To build our picture, we need just a few things: 

  • The data we already work with 
  • A tool which can help us quickly visualize that data 
  • A way to process and feed the data into the tool 

In our case, the data came from Helm files and the Pact Broker. We continued by processing that data using some Python scripts to transform it into the right format for the visualization tool.  

 

The data you have and the way you process it will be totally dependent on your scenario. However, we do want to quickly mention vis.js which was used to create an interactive view that we can now open and embed in any web page.  

You can choose a template from their website and start experimenting with the provided JavaScript files to decide how you want to visualize your data. In our case, we've represented microservices with blue circles and Kafka topics with yellow triangles.  

The blue arrows represent outbound communication for a service, while red arrows denote that those services consume data from the associated Kafka topics. You can very quickly build a small interactive diagram as above which can be dragged, zoomed and enriched with popups or any other metadata you need. 

As long as all your data is stored and maintained in a consistent way, you can combine all local results and scale this up to include your whole organization to ultimately build a picture that looks more like the one below. 

Using this for threat modelling 

Creating this visualization is nice, but does it actually offer value? We've already made use of this capability to improve the effectiveness of our threat modelling. By having an easy way to see the communication flows we ensure tall the interactions of our services are considered. We want to be able to reliably use this tool, together with other approaches to consistently threat model our platform. A good place to start with further improvements is to ensure the correctness of the information displayed.  

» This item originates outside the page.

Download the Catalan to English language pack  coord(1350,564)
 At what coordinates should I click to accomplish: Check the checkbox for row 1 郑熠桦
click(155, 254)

This helps to contextualise any vulnerabilities and act as a living document that we can improve as we go along. We can now start thinking about annotating service and data flow classifications, overlaying other boundaries such as product domains, mapping user journeys, or even automating our service criticality assessments. 

Conclusion 

There's so much information already available when you're working on a cloud native, heavily automated environment. Because everything is machine readable, there are many problems that can be solved by integrating multiple data sources and scripting that information into a useful tool. As development pace increases, it's important to be autonomous but follow consistent approaches that can help us spot these opportunities where solving a difficult problem is actually well within reach and doesn't require a complex or expensive solution.